The Moscow Times has reported that there may have been other considerations at work in the rationale for Putin saving the mill, despite having previously expressed his desire to protect the fragile ecosystems of Lake Baikal from its pollution.

Lake Baikal.

The plant was also Russia’s sole means of refining certain cellulose products that are used as rocket fuel for Russia’s latest generation of Topol-M intercontinental ballistic missiles. And with Putin, issues of national security are a top priority.

This interpretation of events explains the current plan for the closure of the Baikal paper mill, because the Russian Ministry of Defense has realized that the cellulose products it requires can be obtained on the global market easily and cheaply and then converted to rocket fuel once in Russia.

With the economy of the region recovering from the uncertainty of the past few years, the environmental damage caused by the plant is once again the most important factor in considering its future.

The news that the license is not being extended came following a meeting between officials from the Ministry of Natural Resources and the Environment and executives from the VEB Bank, which is coordinating the mill’s debts with hopes of a return to profitability.
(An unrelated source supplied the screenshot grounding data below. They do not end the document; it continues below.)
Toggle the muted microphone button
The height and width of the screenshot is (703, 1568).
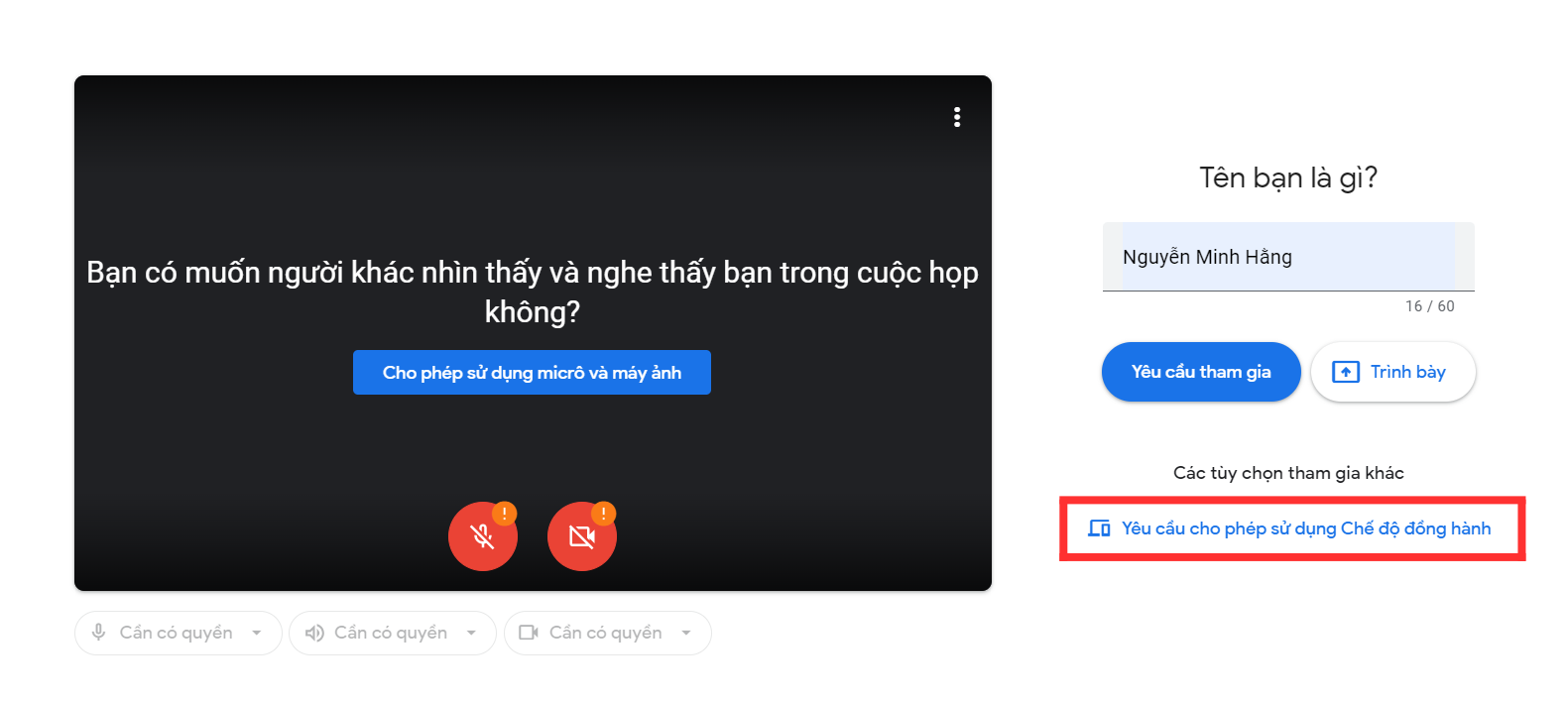click(483, 536)
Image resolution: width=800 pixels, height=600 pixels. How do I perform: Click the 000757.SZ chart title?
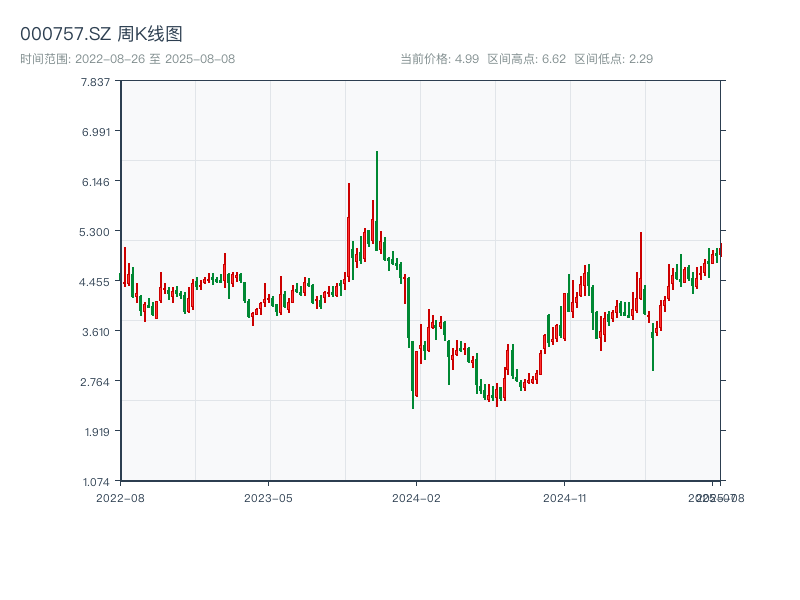tap(102, 35)
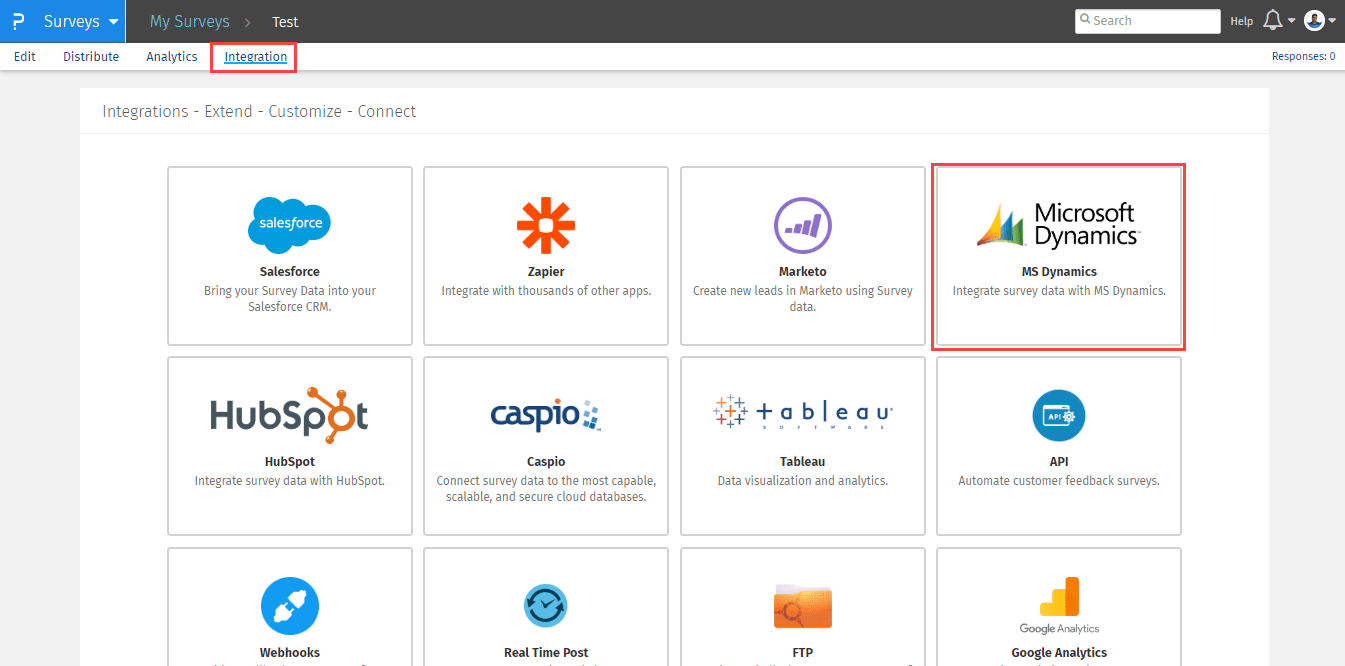Open the notifications bell dropdown
Image resolution: width=1345 pixels, height=666 pixels.
click(x=1277, y=21)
A series of scientific studies of the lake have demonstrated that after decades of abuse during the process of Soviet industrialization, Baikal has reached the limit of the damage it can take before it becomes permanently scarred.

With protection projects under way around almost the entire shore to ensure that emissions into the lake are controlled with very minimal pollution, the continuing operation of the paper mill was perverse. Its final closure has yet to be officially confirmed, but struggling with debt and with no license to pollute, its demise seems assured.